Friday, November 30, 2012

Choose Life: An Ode to Trainspotting's Opening Monologue



My love of cinema grew into full bloom in the mid-1990s, at a time when I had moved from my isolated hometown to a city with an art house theater and video rental stores that carried foreign films.  One fateful night, near the beginning of my junior year of college, I went with my best friend to see Trainspotting, a film that both of us became instantly and totally obsessed with.  I saw it at least twice in the theater, and dropped lines from the film into conversation at every opportunity.
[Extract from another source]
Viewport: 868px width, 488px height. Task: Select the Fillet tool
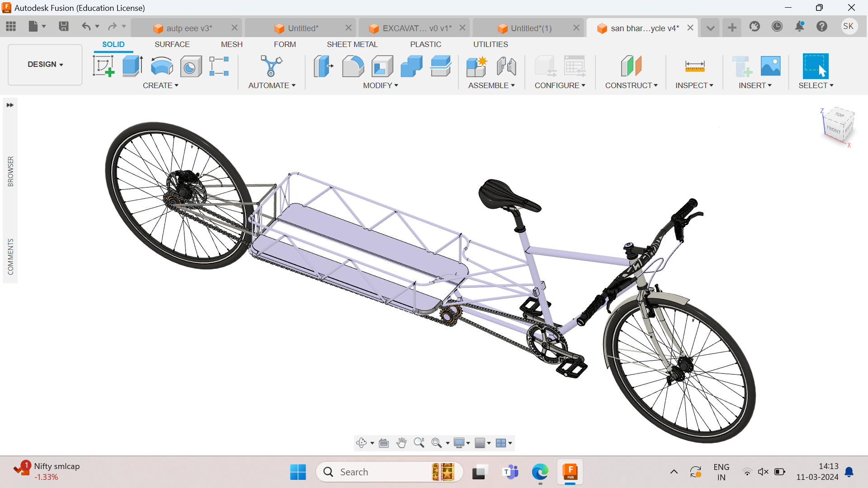coord(353,66)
Beyond its obvious quality as a film, it appealed to my lifestyle at the time, which I guess you could call  "chickenshit bohemian."  I had developed a pretty intense dislike of mainstream American society, but wasn't brave enough to drop out of it, or cool enough to pass as a real, honest to God bohemian.  You could say that I was a nerd with hipster predilections.  Unable to truly rebel, I got off on the works of Hunter S. Thompson and William Burroughs, vicariously experiencing the drug-addled benders that I'd never have in real life.  I listened to lots of Velvet Underground to boot, blasting "Sister Ray" with abandon.

Needless to say, when Trainspotting began with Iggy Pop's "Lust For Life" blaring out of the speakers and Ewan McGregor intoning the classic monologue about "choosing life" I was hooked like the addicts in the film.  By "life" it means conventional consumerist existence unto meaningless death.  This pretty well summed up my feelings about my probable future at the time, and even if I wasn't choosing heroin, I was desperately hoping not to choose the kind of life that main character Mark Renton described.  Of course, his unconventional lifestyle ends up becoming a nightmare, with a dead baby, violence, disease, and overdoses.

That didn't stop me from buying a poster with the words of the "choose life" speech written on it, something I positioned above my bed so that I could see it every day, a reminder of the need to keep my sights on something higher.  Fifteen years later, my bohemian pretensions are mostly memories.  I'm married with two kids, worried about being able to afford a home, and hold the eminently respectable job of high school teacher.  I'm pretty happy too, much happier than I used to be in my faux Henry Miller years.  That said, I'm not beyond popping Trainspotting into the DVD player from time to time, for a vicarious reminder of the edgy person I tried to fool myself into believing I could be.